▸ **TASK DESCRIPTION**: Wherever "cell" shows up in the records below, copy the whole line.

▸ **DATA FOR THIS EXERCISE**:
■ ■ ■ ■

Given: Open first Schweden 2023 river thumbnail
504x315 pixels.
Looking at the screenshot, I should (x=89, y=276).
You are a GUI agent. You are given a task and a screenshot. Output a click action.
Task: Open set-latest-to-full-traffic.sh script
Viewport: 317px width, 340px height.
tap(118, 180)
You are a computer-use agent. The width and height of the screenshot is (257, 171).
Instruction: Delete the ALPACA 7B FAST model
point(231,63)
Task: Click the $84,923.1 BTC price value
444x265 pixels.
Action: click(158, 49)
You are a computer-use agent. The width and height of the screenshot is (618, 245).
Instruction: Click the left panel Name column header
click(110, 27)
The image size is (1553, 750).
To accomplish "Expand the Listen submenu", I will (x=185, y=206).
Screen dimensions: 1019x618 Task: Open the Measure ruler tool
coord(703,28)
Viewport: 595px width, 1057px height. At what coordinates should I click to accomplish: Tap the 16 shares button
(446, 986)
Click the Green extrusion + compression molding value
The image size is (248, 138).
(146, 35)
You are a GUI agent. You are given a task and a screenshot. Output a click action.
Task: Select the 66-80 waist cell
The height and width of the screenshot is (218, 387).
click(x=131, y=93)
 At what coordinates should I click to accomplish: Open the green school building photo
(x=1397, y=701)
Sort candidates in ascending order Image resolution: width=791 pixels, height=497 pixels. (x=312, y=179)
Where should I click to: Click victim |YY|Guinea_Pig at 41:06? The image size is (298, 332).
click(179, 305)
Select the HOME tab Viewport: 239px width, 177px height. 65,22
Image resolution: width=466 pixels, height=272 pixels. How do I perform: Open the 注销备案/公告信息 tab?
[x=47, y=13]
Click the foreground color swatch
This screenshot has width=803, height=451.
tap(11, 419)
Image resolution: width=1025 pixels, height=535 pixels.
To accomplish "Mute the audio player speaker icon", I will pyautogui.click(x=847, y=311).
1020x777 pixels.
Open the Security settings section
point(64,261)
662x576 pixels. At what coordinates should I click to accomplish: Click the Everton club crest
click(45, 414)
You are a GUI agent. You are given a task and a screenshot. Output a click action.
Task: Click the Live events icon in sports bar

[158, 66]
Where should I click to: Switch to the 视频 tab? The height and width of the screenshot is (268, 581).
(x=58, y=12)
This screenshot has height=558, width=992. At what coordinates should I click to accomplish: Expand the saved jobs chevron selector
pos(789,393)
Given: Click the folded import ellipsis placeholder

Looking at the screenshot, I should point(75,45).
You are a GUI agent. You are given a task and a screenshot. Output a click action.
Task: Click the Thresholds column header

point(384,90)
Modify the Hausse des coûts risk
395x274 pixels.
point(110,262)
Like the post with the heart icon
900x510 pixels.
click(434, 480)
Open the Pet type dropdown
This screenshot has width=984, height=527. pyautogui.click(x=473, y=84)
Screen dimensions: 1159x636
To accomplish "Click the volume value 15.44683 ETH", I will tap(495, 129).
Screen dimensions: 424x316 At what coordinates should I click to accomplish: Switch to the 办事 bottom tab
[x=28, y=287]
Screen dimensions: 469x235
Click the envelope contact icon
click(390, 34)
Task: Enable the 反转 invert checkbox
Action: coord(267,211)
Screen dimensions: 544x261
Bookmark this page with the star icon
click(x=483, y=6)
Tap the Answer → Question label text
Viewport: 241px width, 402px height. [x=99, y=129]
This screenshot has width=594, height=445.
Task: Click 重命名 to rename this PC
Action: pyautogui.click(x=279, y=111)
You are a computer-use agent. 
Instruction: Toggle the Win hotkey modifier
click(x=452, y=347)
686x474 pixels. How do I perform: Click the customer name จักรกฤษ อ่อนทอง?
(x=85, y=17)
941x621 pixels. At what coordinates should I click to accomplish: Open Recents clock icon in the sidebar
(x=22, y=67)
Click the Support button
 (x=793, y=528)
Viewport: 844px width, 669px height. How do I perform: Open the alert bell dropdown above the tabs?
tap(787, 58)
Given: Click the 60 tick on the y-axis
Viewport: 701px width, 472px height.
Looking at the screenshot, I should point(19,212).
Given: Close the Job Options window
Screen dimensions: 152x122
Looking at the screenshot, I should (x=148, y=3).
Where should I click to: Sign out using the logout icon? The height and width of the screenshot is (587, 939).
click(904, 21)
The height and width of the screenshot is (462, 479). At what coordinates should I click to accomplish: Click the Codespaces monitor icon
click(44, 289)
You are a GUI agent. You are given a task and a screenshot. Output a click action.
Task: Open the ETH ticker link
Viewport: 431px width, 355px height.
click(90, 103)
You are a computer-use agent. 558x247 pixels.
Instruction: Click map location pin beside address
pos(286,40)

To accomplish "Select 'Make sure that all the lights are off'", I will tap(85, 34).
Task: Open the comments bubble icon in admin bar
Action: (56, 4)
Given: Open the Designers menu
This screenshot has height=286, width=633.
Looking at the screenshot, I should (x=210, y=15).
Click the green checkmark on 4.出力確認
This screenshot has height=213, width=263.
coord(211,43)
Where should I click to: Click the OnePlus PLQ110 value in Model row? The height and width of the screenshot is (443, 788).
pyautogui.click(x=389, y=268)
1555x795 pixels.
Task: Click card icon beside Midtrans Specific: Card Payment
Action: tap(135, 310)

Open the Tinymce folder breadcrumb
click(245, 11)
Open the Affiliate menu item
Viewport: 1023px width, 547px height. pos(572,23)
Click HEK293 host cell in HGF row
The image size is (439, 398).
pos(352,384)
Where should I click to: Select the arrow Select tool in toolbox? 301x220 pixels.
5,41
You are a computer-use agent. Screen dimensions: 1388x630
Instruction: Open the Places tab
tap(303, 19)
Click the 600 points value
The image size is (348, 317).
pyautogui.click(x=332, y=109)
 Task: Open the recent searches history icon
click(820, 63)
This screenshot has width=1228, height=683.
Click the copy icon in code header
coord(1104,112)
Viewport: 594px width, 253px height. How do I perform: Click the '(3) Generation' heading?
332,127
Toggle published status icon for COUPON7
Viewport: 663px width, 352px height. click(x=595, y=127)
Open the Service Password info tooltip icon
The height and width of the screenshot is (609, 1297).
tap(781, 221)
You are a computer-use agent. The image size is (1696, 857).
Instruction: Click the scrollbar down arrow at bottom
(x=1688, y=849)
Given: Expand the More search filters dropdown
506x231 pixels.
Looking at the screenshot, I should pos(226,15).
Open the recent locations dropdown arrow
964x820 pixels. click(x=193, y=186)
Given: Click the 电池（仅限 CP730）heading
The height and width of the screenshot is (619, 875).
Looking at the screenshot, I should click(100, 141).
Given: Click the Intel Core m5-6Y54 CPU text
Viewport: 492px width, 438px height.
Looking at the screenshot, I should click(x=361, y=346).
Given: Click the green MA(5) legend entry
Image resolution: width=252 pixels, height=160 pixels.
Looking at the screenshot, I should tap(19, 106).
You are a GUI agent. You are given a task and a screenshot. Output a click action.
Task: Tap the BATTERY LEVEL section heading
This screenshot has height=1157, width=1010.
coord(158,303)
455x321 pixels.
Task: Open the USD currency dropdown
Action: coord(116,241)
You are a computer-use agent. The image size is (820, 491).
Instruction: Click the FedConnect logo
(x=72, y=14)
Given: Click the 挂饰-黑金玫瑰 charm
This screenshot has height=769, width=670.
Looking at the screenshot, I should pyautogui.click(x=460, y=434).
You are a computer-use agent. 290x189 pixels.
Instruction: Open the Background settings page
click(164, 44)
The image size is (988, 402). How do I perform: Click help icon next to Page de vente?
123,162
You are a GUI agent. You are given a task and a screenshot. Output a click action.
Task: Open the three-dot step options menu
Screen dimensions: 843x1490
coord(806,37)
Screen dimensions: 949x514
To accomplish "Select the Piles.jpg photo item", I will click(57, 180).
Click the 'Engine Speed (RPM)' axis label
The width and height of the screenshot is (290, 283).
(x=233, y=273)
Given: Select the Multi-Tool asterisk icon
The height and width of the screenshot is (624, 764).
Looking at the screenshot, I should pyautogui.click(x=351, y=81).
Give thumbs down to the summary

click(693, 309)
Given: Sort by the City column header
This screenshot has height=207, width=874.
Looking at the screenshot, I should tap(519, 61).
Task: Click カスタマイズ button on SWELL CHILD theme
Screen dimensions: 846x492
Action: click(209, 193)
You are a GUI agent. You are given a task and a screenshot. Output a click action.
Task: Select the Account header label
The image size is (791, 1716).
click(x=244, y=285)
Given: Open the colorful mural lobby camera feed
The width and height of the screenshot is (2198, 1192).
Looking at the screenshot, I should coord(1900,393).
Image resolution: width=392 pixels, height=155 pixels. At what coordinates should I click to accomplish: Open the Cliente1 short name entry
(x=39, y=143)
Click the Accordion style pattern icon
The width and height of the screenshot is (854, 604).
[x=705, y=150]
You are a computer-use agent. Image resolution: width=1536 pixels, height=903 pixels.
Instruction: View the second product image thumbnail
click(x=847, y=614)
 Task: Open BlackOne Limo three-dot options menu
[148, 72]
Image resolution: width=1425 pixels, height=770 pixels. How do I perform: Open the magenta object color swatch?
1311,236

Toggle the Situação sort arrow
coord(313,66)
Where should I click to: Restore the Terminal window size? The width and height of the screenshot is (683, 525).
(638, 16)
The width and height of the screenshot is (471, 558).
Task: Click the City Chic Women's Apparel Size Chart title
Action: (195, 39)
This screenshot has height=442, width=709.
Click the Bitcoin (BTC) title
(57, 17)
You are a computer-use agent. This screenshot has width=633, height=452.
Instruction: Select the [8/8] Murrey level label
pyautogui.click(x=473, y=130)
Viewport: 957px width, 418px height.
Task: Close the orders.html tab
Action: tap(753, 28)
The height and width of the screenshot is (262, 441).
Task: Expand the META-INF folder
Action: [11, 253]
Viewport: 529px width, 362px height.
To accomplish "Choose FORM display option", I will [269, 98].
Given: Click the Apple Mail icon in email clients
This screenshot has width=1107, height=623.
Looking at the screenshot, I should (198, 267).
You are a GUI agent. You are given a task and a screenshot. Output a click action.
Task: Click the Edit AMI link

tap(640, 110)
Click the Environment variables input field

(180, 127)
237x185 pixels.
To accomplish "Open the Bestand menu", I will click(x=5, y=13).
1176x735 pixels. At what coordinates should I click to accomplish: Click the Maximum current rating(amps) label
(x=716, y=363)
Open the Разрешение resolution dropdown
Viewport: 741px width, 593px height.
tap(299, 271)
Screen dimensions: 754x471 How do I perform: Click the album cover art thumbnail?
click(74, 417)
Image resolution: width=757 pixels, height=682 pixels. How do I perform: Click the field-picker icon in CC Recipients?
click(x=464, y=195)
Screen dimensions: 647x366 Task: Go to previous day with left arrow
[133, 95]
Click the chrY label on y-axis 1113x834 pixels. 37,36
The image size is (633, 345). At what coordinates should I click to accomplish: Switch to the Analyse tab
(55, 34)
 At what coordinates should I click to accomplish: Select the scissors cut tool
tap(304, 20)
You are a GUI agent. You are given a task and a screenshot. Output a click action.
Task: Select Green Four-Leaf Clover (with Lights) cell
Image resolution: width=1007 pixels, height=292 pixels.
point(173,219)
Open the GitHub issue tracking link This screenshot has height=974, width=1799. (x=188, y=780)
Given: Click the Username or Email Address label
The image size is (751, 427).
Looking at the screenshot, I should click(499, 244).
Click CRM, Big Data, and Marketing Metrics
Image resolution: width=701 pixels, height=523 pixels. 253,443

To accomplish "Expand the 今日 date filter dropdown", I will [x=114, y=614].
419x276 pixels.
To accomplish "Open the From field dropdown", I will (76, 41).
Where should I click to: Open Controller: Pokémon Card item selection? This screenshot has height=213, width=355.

■ ■ ■ ■

▸ **TASK SOLUTION**:
Task: Select the 66-80 waist cell
Click HEK293 host cell in HGF row
Task: Select Green Four-Leaf Clover (with Lights) cell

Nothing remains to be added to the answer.